▸ Given problem: Please print every one of the following items verbatim, line for line and unchanged.

▸ Items:

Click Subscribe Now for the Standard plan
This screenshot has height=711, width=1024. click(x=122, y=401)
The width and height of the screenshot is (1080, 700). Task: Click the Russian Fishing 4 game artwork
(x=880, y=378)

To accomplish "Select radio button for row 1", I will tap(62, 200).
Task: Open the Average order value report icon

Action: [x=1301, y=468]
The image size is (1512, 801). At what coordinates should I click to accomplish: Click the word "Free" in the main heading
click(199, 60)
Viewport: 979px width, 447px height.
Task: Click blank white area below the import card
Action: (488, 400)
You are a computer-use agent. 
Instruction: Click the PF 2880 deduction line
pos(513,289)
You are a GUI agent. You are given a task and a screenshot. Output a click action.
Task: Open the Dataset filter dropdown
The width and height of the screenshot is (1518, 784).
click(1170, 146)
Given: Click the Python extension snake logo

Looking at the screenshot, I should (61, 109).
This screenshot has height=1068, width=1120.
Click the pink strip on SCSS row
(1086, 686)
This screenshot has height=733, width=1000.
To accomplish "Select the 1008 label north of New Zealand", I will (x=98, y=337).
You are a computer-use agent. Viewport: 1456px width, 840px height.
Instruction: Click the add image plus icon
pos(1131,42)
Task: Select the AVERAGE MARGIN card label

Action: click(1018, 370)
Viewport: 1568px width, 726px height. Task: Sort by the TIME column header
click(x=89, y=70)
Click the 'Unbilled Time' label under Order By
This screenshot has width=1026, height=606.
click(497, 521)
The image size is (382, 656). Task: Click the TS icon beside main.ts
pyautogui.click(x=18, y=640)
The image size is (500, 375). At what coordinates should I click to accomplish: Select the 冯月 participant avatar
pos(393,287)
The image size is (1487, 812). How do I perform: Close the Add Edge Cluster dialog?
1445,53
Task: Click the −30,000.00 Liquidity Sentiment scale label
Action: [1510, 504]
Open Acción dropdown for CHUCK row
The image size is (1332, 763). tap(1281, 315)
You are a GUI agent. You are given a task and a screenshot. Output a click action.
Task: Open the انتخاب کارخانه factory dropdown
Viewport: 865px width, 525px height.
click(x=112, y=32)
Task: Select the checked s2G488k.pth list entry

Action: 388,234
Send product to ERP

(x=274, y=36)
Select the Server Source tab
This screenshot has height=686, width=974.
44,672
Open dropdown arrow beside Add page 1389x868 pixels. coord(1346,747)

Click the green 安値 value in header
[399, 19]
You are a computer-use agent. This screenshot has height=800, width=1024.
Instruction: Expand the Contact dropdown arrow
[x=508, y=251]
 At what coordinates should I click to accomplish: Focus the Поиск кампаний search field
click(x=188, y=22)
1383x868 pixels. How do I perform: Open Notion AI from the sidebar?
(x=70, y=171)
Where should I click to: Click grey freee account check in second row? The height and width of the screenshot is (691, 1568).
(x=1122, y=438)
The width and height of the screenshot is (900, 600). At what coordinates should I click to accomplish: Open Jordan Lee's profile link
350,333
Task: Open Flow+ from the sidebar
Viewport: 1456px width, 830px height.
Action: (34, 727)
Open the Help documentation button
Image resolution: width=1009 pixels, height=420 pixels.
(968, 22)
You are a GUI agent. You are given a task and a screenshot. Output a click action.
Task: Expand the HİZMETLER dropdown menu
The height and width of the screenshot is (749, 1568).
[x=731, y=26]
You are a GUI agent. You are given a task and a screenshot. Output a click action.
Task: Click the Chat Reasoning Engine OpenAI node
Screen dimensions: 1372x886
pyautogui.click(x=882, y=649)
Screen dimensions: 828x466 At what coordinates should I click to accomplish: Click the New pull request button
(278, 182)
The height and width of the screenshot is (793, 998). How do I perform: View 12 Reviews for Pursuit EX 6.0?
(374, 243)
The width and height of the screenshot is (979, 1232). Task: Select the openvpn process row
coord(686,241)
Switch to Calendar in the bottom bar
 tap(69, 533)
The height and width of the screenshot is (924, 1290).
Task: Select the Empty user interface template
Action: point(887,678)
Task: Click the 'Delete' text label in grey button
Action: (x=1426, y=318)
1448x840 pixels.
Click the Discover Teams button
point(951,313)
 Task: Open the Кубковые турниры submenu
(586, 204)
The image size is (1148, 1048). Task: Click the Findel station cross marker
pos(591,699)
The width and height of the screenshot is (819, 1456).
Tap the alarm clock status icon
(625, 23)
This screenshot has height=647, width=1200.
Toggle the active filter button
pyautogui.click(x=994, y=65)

▸ Correct response:
Click Subscribe Now for the Standard plan
This screenshot has height=711, width=1024. click(x=122, y=401)
The width and height of the screenshot is (1080, 700). Task: Click the Russian Fishing 4 game artwork
(x=880, y=378)

To accomplish "Select radio button for row 1", I will tap(62, 200).
Task: Open the Average order value report icon

Action: [x=1301, y=468]
The image size is (1512, 801). At what coordinates should I click to accomplish: Click the word "Free" in the main heading
click(199, 60)
Viewport: 979px width, 447px height.
Task: Click blank white area below the import card
Action: (488, 400)
You are a computer-use agent. 
Instruction: Click the PF 2880 deduction line
pos(513,289)
You are a GUI agent. You are given a task and a screenshot. Output a click action.
Task: Open the Dataset filter dropdown
The width and height of the screenshot is (1518, 784).
click(1170, 146)
Given: Click the Python extension snake logo

Looking at the screenshot, I should (61, 109).
This screenshot has height=1068, width=1120.
Click the pink strip on SCSS row
(1086, 686)
This screenshot has height=733, width=1000.
To accomplish "Select the 1008 label north of New Zealand", I will (x=98, y=337).
You are a computer-use agent. Viewport: 1456px width, 840px height.
Instruction: Click the add image plus icon
pos(1131,42)
Task: Select the AVERAGE MARGIN card label

Action: click(1018, 370)
Viewport: 1568px width, 726px height. Task: Sort by the TIME column header
click(x=89, y=70)
Click the 'Unbilled Time' label under Order By
This screenshot has width=1026, height=606.
click(497, 521)
The image size is (382, 656). Task: Click the TS icon beside main.ts
pyautogui.click(x=18, y=640)
The image size is (500, 375). At what coordinates should I click to accomplish: Select the 冯月 participant avatar
pos(393,287)
The image size is (1487, 812). How do I perform: Close the Add Edge Cluster dialog?
1445,53
Task: Click the −30,000.00 Liquidity Sentiment scale label
Action: [1510, 504]
Open Acción dropdown for CHUCK row
The image size is (1332, 763). tap(1281, 315)
You are a GUI agent. You are given a task and a screenshot. Output a click action.
Task: Open the انتخاب کارخانه factory dropdown
Viewport: 865px width, 525px height.
click(x=112, y=32)
Task: Select the checked s2G488k.pth list entry

Action: 388,234
Send product to ERP

(x=274, y=36)
Select the Server Source tab
This screenshot has height=686, width=974.
44,672
Open dropdown arrow beside Add page 1389x868 pixels. coord(1346,747)

Click the green 安値 value in header
[399, 19]
You are a computer-use agent. This screenshot has height=800, width=1024.
Instruction: Expand the Contact dropdown arrow
[x=508, y=251]
 At what coordinates should I click to accomplish: Focus the Поиск кампаний search field
click(x=188, y=22)
1383x868 pixels. How do I perform: Open Notion AI from the sidebar?
(x=70, y=171)
Where should I click to: Click grey freee account check in second row? The height and width of the screenshot is (691, 1568).
(x=1122, y=438)
The width and height of the screenshot is (900, 600). At what coordinates should I click to accomplish: Open Jordan Lee's profile link
350,333
Task: Open Flow+ from the sidebar
Viewport: 1456px width, 830px height.
Action: (34, 727)
Open the Help documentation button
Image resolution: width=1009 pixels, height=420 pixels.
(968, 22)
You are a GUI agent. You are given a task and a screenshot. Output a click action.
Task: Expand the HİZMETLER dropdown menu
The height and width of the screenshot is (749, 1568).
[x=731, y=26]
You are a GUI agent. You are given a task and a screenshot. Output a click action.
Task: Click the Chat Reasoning Engine OpenAI node
Screen dimensions: 1372x886
pyautogui.click(x=882, y=649)
Screen dimensions: 828x466 At what coordinates should I click to accomplish: Click the New pull request button
(278, 182)
The height and width of the screenshot is (793, 998). How do I perform: View 12 Reviews for Pursuit EX 6.0?
(374, 243)
The width and height of the screenshot is (979, 1232). Task: Select the openvpn process row
coord(686,241)
Switch to Calendar in the bottom bar
 tap(69, 533)
The height and width of the screenshot is (924, 1290).
Task: Select the Empty user interface template
Action: point(887,678)
Task: Click the 'Delete' text label in grey button
Action: (x=1426, y=318)
1448x840 pixels.
Click the Discover Teams button
point(951,313)
 Task: Open the Кубковые турниры submenu
(586, 204)
The image size is (1148, 1048). Task: Click the Findel station cross marker
pos(591,699)
The width and height of the screenshot is (819, 1456).
Tap the alarm clock status icon
(625, 23)
This screenshot has height=647, width=1200.
Toggle the active filter button
pyautogui.click(x=994, y=65)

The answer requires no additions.